Several limitations should be acknowledged. The molecular dynamics simulation was based on one representative SBS/lignin/asphalt ternary system and used an idealized Adler softwood lignin model, which cannot fully represent the source-specific chemistry of the corncob enzymatic hydrolysis lignin used in the laboratory. Moreover, the classical force field cannot describe oxidation reactions, bond dissociation, or free-radical evolution.
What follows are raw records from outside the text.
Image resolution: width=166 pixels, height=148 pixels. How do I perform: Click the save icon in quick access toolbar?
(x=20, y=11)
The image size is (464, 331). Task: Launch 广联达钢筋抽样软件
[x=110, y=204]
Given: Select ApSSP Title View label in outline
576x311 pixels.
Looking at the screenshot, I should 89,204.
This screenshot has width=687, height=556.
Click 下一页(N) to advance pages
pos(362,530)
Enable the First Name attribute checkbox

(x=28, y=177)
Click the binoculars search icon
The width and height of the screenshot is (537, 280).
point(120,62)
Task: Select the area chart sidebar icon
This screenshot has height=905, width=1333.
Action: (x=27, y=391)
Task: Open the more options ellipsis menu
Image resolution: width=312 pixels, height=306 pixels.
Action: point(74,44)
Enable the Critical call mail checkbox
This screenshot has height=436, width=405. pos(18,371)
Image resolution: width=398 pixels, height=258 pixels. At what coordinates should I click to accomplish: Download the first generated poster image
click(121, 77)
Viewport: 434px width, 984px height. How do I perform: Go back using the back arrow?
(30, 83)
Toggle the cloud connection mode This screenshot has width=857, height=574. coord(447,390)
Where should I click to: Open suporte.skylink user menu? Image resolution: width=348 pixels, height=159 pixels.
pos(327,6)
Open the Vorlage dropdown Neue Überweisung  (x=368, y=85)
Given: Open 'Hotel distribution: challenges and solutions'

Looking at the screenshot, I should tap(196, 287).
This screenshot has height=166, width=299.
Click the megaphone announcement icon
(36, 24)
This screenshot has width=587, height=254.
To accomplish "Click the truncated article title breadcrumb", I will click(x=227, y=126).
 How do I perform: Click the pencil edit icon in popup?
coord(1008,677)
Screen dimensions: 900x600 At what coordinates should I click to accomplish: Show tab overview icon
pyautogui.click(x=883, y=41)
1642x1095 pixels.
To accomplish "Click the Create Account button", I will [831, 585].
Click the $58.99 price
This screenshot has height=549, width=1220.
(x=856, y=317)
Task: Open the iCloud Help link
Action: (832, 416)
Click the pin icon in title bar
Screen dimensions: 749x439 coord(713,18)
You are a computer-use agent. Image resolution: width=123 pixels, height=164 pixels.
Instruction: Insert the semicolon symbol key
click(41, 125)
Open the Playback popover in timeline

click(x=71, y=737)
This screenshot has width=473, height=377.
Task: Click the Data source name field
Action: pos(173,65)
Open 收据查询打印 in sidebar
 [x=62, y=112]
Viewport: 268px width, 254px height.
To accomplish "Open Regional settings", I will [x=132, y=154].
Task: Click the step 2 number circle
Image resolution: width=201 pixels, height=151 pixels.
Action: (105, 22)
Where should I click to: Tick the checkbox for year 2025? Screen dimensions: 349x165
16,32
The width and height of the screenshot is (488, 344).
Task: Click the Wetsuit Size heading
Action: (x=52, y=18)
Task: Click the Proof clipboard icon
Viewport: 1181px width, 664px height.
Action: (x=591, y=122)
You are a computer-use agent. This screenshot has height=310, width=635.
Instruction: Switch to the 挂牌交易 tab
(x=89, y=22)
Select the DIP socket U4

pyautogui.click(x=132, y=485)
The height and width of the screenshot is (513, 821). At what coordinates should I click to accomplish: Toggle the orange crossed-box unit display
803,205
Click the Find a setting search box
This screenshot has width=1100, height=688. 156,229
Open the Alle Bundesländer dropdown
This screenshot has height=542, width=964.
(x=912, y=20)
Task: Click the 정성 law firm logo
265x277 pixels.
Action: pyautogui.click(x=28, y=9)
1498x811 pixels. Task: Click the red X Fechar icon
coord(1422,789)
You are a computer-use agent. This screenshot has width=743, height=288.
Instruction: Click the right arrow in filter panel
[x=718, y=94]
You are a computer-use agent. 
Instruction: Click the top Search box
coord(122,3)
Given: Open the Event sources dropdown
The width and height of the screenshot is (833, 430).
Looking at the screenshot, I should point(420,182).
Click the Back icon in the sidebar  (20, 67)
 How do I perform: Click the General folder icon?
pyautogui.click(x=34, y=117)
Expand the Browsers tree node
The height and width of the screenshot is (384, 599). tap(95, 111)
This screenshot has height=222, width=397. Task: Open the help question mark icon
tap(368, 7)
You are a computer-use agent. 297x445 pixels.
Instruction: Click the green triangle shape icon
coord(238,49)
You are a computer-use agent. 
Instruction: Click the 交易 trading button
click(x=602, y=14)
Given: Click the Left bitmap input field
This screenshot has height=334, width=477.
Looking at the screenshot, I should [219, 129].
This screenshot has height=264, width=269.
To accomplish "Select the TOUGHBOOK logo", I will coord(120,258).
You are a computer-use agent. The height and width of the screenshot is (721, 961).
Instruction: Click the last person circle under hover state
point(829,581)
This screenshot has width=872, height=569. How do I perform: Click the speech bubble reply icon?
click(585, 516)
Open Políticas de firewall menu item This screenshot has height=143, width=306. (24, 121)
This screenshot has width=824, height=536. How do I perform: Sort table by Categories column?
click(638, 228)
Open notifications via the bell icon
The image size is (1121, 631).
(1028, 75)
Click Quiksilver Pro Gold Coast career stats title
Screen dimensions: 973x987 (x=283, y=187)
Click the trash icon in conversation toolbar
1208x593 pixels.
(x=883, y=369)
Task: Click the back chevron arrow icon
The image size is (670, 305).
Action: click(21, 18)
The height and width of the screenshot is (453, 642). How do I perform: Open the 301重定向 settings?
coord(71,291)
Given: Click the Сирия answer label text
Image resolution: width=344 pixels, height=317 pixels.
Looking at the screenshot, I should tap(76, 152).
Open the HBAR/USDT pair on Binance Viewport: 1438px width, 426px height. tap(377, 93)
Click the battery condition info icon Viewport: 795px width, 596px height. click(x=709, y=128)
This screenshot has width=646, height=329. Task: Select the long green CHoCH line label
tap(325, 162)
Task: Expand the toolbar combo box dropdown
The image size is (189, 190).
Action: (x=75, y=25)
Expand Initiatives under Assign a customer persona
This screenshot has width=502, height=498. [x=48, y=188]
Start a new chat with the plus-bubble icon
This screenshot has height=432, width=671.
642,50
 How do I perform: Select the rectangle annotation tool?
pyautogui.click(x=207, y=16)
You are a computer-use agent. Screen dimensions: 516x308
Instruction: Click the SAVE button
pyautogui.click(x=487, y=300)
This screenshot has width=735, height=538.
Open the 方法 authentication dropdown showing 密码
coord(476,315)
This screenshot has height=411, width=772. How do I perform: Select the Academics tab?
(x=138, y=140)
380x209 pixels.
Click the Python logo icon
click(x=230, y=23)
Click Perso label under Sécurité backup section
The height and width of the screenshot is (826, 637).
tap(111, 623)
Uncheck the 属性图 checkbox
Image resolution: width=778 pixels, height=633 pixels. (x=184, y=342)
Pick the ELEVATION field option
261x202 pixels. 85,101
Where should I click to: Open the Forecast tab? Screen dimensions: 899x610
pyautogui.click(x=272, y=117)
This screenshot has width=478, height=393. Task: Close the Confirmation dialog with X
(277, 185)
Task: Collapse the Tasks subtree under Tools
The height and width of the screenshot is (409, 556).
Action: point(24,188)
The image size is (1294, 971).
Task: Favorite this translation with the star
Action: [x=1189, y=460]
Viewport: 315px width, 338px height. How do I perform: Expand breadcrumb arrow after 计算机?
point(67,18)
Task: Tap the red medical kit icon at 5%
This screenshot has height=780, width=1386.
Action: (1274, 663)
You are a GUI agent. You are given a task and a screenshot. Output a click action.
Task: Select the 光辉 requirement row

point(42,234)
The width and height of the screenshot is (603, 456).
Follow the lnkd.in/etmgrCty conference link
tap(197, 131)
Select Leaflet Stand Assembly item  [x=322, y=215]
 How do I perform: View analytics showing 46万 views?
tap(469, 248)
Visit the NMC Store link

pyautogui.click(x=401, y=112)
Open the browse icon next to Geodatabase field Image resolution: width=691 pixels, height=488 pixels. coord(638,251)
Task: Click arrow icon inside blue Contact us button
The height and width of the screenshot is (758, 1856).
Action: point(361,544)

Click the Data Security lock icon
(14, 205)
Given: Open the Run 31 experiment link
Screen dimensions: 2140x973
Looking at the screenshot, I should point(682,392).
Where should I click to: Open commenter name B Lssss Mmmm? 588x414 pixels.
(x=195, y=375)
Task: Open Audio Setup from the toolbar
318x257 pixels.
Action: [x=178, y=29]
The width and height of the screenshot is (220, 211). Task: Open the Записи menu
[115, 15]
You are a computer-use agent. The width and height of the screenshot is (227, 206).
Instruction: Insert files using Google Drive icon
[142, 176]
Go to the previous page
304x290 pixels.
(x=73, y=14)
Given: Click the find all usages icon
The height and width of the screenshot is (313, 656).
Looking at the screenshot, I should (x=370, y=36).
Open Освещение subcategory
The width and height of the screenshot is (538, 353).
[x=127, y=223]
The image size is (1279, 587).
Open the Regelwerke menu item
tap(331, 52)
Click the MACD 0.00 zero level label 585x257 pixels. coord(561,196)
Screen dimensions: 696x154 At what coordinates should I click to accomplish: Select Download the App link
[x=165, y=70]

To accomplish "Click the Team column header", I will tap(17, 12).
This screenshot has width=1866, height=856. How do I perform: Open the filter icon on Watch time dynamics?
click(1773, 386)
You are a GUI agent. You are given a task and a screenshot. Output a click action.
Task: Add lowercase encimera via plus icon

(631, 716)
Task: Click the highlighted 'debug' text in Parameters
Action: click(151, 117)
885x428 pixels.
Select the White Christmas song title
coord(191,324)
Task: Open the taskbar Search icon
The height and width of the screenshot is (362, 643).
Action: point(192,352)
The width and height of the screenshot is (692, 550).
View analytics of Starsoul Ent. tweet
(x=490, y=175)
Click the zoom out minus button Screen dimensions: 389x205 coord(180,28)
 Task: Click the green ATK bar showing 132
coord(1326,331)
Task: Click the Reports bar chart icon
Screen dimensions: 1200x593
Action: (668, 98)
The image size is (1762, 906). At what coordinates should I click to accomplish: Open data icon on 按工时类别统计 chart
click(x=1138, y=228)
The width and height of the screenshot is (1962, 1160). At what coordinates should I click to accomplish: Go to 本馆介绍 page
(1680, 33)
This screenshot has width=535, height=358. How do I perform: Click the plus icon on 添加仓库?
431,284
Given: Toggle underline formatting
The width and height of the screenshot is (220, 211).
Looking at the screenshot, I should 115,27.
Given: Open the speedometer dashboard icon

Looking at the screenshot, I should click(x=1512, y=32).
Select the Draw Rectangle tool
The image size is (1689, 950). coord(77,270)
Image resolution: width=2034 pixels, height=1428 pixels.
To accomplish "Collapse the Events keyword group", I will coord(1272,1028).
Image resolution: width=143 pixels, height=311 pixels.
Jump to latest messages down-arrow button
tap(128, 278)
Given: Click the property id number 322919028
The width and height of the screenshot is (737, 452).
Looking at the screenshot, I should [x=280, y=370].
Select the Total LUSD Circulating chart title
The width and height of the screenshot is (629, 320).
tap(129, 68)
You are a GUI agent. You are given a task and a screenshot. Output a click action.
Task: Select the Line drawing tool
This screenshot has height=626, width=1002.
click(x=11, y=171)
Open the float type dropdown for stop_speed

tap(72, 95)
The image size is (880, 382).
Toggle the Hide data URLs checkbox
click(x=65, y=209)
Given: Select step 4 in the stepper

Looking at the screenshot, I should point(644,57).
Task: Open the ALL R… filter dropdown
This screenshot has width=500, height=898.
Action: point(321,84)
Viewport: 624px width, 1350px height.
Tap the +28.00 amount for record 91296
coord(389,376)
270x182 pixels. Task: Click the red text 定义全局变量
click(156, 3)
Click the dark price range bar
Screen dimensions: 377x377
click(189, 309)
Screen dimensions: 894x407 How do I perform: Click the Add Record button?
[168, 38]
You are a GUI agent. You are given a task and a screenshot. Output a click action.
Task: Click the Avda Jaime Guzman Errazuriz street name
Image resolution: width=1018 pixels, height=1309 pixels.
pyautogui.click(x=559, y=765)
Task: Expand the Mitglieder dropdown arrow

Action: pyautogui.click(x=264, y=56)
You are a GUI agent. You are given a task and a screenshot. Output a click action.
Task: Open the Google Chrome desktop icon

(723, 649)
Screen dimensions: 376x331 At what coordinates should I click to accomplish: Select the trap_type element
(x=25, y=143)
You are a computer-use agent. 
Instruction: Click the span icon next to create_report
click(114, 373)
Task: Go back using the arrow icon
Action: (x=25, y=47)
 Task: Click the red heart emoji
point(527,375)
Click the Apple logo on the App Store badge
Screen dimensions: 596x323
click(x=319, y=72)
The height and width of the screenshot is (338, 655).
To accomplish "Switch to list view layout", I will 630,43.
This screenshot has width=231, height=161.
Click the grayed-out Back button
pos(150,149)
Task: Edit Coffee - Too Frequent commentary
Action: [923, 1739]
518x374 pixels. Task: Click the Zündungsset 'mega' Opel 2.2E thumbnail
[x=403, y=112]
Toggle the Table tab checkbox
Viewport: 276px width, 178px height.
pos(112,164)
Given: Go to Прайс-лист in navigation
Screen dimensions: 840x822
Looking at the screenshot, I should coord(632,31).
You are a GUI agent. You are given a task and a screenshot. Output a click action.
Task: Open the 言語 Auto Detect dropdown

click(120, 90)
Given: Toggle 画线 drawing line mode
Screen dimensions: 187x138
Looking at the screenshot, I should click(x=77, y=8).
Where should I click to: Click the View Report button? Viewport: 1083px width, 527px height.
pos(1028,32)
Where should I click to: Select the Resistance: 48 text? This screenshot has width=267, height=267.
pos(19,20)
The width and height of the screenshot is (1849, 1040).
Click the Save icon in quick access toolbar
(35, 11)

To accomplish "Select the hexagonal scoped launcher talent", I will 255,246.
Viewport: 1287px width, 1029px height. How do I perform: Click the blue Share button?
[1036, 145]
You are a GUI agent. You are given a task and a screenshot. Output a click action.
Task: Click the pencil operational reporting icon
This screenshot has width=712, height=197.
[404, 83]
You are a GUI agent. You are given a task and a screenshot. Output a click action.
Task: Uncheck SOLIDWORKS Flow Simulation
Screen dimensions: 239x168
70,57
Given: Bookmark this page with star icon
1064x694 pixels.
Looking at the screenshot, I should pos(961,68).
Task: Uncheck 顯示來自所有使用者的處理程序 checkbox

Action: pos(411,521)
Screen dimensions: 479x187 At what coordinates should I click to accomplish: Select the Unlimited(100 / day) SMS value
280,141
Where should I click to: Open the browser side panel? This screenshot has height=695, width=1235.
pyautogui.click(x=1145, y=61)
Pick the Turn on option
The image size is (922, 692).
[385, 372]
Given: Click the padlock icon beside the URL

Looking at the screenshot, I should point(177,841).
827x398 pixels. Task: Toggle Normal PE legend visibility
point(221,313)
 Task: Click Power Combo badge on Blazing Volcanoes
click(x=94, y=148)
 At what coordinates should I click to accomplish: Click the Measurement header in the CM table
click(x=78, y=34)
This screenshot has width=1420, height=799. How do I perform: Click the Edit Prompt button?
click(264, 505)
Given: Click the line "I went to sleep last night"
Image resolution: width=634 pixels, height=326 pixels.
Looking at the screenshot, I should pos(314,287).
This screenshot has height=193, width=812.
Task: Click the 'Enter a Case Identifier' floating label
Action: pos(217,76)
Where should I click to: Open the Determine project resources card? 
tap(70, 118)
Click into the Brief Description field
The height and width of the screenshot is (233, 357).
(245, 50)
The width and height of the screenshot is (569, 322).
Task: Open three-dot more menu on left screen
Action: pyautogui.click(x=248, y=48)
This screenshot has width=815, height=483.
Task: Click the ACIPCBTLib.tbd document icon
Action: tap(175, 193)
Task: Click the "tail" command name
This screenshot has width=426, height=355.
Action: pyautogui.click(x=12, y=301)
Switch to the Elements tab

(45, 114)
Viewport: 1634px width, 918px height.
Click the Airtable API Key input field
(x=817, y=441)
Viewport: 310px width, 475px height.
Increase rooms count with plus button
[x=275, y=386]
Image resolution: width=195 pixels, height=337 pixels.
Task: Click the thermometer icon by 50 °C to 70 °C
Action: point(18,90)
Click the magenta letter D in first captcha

Therefore, the MD results provide only qualitative molecular-level support for possible local association patterns and component-dependent mobility changes, rather than direct evidence of the actual morphology, dispersion state, or antioxidant reaction pathway of the experimental binder. The FTIR results should also be interpreted as semi-quantitative indicators of oxidation-related functional group evolution, not as direct proof of a complete antioxidant mechanism or SBS molecular protection pathway. In addition, the formulation design was limited to the selected SBS/lignin dosage matrix and did not include lignin-only controls or broader modifier contents. Thus, S4L2 should be regarded only as a favorable formulation within the investigated binder matrix, rather than as a generally optimized SBS/lignin asphalt system. Although BBR testing strengthened the binder-scale evaluation, storage stability, fluorescence microscopy, AFM phase imaging, viscosity evolution, mixture-scale rutting, mixture fatigue, moisture damage evaluation, and field validation were not included. Therefore, the present results support the potential of lignin for improving binder-scale aging resistance and rheological performance, but they do not verify pavement-scale durability. In addition, although lignin is renewable and may reduce partial reliance on petroleum-based modifiers, this study did not include life-cycle assessment, cost analysis, preparation-emission evaluation, supply-chain variability assessment, mixing-energy analysis, or long-term service evidence. Thus, the sustainability of SBS/lignin composite modified asphalt should be regarded as a potential advantage that requires further environmental and economic verification, rather than as a demonstrated outcome of the present study. Future work should combine refined molecular modeling, source-specific lignin characterization, broader formulation testing, microstructural validation, mixture-level performance evaluation, field trials, and life-cycle-based sustainability assessment.